Monday, November 28, 2016

VITAMIN K2---Essential For Our Bones

Vitamin K has long been understood to be associated with the ability of blood to clot, but we now know there is a special form of Vitamin K which is essential for healthy bone density. The K associated with blood clotting is now called Vitamin K1, while Vitamin K2 is the kind needed for bone health.

Many of us have been supplementing absorbable forms of calcium, in combination with magnesium, to help keep our bones strong. However, research shows that unless we also have Vitamin K2, calcium may not be targeted into our bones, but instead may end up in our arteries, where it isn’t needed, and causes trouble, including arterial plaques and atherosclerosis.

Vitamin K2 isn’t that easy to get in our diet. Curd cheeses provide some, but only small amounts. A Japanese food product called natto is rich in K2, but is unpalatable to most Americans.

Supplementing with K2, preferably the MK7 form, which is from natural food sources, usually natto, is a good solution. The MK4 form is synthetic.

Monday, November 21, 2016

The Traction Effect of An Orthopedic Pillow

Gentle traction is often part of the treatment plan for neck problems and pain. It can be very helpful after injury, or when there are degenerative changes occurring in the cervical discs.
A good orthopedically-designed pillow will have a gentle tractioning effect on the neck, assist chiropractic adjustments to hold, relieve pain, and help with healing. In my office, patients are shown how to properly use the orthopedic pillows I provide, to get maximum benefits from their support. 

Monday, November 14, 2016

MEDICARE---What is "Maintenance Care" and Why Won't Medicare Pay For It?

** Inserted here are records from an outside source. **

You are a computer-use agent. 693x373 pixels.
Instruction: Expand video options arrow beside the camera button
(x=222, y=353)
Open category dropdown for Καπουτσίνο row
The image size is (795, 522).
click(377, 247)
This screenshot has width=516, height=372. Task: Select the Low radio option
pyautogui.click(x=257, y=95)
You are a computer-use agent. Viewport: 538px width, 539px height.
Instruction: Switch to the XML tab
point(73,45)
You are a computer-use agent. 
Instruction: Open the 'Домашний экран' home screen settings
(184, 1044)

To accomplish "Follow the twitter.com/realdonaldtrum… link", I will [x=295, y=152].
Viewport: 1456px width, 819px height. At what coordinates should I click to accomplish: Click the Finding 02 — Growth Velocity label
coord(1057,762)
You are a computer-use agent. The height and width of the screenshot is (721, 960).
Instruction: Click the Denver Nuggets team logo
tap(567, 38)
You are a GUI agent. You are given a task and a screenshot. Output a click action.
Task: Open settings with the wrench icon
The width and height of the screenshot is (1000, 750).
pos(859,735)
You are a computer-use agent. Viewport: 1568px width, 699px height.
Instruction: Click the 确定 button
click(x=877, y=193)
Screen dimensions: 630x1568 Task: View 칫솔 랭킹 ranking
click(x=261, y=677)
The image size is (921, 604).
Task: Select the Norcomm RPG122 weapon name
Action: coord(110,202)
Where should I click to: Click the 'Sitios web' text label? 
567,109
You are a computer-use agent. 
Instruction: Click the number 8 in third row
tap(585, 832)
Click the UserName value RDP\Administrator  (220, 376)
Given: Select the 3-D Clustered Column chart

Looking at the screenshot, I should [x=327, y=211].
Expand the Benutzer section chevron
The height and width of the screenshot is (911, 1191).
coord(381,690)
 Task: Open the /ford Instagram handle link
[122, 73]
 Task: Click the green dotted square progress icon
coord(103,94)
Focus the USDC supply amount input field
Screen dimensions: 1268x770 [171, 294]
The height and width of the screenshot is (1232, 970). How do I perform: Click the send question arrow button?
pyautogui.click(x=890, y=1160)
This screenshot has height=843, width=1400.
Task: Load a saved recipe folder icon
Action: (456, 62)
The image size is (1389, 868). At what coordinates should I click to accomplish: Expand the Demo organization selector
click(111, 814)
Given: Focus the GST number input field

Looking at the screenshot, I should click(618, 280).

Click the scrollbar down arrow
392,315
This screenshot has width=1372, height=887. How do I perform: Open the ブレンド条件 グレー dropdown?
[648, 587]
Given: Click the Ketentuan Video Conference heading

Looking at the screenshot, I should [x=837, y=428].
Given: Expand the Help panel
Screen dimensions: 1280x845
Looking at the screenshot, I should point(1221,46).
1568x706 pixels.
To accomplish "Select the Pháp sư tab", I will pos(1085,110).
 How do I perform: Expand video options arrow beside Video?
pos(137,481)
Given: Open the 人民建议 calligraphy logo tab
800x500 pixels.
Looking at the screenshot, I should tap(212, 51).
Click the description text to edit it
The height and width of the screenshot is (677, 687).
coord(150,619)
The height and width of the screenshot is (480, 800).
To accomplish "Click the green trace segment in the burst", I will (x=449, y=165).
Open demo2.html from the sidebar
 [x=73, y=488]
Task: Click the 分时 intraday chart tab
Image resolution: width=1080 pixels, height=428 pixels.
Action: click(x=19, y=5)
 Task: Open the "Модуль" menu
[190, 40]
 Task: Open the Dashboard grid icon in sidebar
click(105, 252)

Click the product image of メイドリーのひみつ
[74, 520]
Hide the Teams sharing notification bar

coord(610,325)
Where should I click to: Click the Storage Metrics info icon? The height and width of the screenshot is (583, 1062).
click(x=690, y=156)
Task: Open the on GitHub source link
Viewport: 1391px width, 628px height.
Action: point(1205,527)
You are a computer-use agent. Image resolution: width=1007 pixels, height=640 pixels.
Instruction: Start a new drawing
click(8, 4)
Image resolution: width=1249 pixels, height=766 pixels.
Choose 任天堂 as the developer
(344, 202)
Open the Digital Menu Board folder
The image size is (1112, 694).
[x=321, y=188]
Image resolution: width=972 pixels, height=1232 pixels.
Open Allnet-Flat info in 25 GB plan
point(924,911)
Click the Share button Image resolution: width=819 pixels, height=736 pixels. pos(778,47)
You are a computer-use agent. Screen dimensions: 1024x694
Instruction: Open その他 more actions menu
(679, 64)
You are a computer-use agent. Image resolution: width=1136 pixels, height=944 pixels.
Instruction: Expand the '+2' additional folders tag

     Medicare guidelines state that they will only pay for chiropractic treatment that is Medically Reasonable or Necessary (defined as treatment that yields a significant improvement in clinical findings and patient functionality)
     To you, and in the clinical judgement of your chiropractor, your treatment may be CLINICALLY APPROPRIATE:  it may enhance your life, relieve your symptoms, support your health and well-being, or prevent the deterioration of a chronic condition. 
     But treatment that is CLINICALLY APPROPRIATE may not fit Medicare’s definition of MEDICALLY NECESSARY. Your chiropractor, by law. must inform Medicare when your care is maintenance care, so that Medicare understands that this care is not reimbursable, and you will be responsible for payment.

Monday, November 7, 2016

Do You Need a Heel Lift?

Sometimes patients come to me who have been told by another caregiver that they need to wear a heel lift in one shoe. Careful assessment often shows that the patient does, in fact, have one leg shorter than the other, but the difference is not anatomical, but functional.
Anatomical leg length difference is when one leg is actually physically shorter. This may be due  to a previously healed fracture in the leg, or it may be congenital. Wearing a heel lift in this case can be the right thing to do. The lift should be prescribed and designed specifically for the patient by a qualified practitioner.
Functional leg length difference is due to distortions or imbalances in the person’s frame---the entirety of the bones and joints of their body. Once the distortions or imbalances have been corrected, which is exactly what I do, the legs will even. In this case, wearing a heel lift is a bad idea. It is only worsening the problem.